Request
Rescale the entries from the start of the records through the line that contains "Action: pos(105,84)", inclusive: write out all those lines again, requests included, with every coordinate in the answers multiplied by 1.55 and rounded to a whole number, halves rounded up. Leave every other number unchanged, and give only those lines.

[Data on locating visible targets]
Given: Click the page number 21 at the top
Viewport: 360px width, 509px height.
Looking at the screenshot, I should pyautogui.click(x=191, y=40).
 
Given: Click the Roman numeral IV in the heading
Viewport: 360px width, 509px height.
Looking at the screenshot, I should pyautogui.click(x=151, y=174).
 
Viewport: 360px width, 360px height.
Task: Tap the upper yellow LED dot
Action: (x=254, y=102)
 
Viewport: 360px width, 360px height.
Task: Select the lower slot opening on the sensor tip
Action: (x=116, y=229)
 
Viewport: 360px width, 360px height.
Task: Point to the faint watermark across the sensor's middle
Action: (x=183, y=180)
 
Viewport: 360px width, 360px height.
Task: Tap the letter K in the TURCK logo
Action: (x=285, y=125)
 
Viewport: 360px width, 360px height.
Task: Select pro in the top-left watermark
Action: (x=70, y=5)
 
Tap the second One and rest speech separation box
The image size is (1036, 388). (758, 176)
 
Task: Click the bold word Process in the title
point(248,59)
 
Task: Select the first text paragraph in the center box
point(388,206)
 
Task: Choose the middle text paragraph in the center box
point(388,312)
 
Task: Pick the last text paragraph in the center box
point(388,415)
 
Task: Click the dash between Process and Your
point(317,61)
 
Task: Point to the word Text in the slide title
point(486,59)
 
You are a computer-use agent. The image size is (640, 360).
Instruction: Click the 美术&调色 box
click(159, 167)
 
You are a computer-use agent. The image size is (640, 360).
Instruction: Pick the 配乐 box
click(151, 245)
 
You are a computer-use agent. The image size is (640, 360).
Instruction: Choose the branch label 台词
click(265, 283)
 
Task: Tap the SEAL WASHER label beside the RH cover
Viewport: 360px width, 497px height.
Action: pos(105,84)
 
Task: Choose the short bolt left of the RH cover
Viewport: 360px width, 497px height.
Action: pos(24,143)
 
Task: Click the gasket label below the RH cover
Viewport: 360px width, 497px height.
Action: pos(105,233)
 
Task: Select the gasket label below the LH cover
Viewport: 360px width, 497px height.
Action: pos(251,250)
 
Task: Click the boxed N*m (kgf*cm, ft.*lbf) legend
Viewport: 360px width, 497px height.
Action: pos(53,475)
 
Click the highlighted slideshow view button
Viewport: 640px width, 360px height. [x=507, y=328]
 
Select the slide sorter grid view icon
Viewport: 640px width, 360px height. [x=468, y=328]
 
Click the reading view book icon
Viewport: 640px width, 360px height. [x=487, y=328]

Task solution
Given: Click the page number 21 at the top
Viewport: 360px width, 509px height.
Looking at the screenshot, I should pyautogui.click(x=296, y=62).
 
Given: Click the Roman numeral IV in the heading
Viewport: 360px width, 509px height.
Looking at the screenshot, I should pyautogui.click(x=234, y=270).
 
Viewport: 360px width, 360px height.
Task: Tap the upper yellow LED dot
Action: (x=394, y=158)
 
Viewport: 360px width, 360px height.
Task: Select the lower slot opening on the sensor tip
Action: (x=180, y=355)
 
Viewport: 360px width, 360px height.
Task: Point to the faint watermark across the sensor's middle
Action: (x=284, y=279)
 
Viewport: 360px width, 360px height.
Task: Tap the letter K in the TURCK logo
Action: (x=442, y=194)
 
Viewport: 360px width, 360px height.
Task: Select pro in the top-left watermark
Action: (x=109, y=8)
 
Tap the second One and rest speech separation box
The image size is (1036, 388). (1175, 273)
 
Task: Click the bold word Process in the title
point(384,91)
 
Task: Select the first text paragraph in the center box
point(601,319)
 
Task: Choose the middle text paragraph in the center box
point(601,484)
 
Task: Pick the last text paragraph in the center box
point(601,643)
 
Task: Click the dash between Process and Your
point(491,95)
 
Task: Point to the word Text in the slide title
point(753,91)
 
You are a computer-use agent. The image size is (640, 360).
Instruction: Click the 美术&调色 box
click(246, 259)
 
You are a computer-use agent. The image size is (640, 360).
Instruction: Pick the 配乐 box
click(234, 380)
 
You are a computer-use agent. The image size is (640, 360).
Instruction: Choose the branch label 台词
click(411, 439)
 
Task: Tap the SEAL WASHER label beside the RH cover
Viewport: 360px width, 497px height.
Action: pos(163,130)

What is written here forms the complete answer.